GIVEN INSTRUCTION:
Copy out, word for word, the stretch of entries below from the line containing "This screenshot has height=516, width=1104." through the line containing "Action: pos(230,748)", including both of those lines.

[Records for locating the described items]
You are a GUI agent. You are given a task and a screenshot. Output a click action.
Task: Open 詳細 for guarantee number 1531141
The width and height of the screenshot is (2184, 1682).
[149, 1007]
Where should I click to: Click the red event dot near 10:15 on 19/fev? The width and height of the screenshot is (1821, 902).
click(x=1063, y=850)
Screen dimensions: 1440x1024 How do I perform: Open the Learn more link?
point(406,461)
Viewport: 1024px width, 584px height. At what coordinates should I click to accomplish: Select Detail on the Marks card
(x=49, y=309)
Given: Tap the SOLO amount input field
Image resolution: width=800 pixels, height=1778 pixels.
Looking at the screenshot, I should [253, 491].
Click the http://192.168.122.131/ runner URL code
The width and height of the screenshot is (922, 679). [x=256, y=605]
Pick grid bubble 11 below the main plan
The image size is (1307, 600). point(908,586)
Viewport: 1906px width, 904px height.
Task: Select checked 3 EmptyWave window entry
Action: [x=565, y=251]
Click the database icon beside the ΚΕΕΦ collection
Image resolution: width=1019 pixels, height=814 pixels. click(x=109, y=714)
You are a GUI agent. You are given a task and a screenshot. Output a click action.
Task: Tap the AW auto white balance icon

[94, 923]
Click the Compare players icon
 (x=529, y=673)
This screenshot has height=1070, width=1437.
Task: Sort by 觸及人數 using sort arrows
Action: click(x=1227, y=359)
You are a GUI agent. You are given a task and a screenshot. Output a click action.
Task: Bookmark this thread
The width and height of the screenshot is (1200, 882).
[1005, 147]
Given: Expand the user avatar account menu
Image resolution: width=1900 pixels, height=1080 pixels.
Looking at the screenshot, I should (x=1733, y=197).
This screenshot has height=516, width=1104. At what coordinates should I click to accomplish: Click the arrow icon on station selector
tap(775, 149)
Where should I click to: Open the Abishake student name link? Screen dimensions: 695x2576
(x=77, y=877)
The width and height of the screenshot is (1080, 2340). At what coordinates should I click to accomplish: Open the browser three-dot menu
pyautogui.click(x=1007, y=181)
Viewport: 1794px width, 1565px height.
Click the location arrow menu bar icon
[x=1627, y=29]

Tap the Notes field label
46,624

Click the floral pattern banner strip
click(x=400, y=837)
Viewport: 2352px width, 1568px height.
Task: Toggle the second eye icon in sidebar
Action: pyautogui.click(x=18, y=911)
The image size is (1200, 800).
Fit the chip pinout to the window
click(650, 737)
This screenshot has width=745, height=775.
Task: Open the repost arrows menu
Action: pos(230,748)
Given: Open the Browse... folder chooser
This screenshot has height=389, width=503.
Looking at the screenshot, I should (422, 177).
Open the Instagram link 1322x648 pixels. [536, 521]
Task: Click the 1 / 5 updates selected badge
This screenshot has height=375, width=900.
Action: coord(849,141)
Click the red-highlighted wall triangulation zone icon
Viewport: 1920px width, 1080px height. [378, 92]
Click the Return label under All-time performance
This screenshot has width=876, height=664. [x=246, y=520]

REPLY:
This screenshot has height=516, width=1104. At what coordinates should I click to accomplish: Click the arrow icon on station selector
tap(775, 149)
Where should I click to: Open the Abishake student name link? Screen dimensions: 695x2576
(x=77, y=877)
The width and height of the screenshot is (1080, 2340). At what coordinates should I click to accomplish: Open the browser three-dot menu
pyautogui.click(x=1007, y=181)
Viewport: 1794px width, 1565px height.
Click the location arrow menu bar icon
[x=1627, y=29]

Tap the Notes field label
46,624

Click the floral pattern banner strip
click(x=400, y=837)
Viewport: 2352px width, 1568px height.
Task: Toggle the second eye icon in sidebar
Action: pyautogui.click(x=18, y=911)
The image size is (1200, 800).
Fit the chip pinout to the window
click(650, 737)
This screenshot has width=745, height=775.
Task: Open the repost arrows menu
Action: pos(230,748)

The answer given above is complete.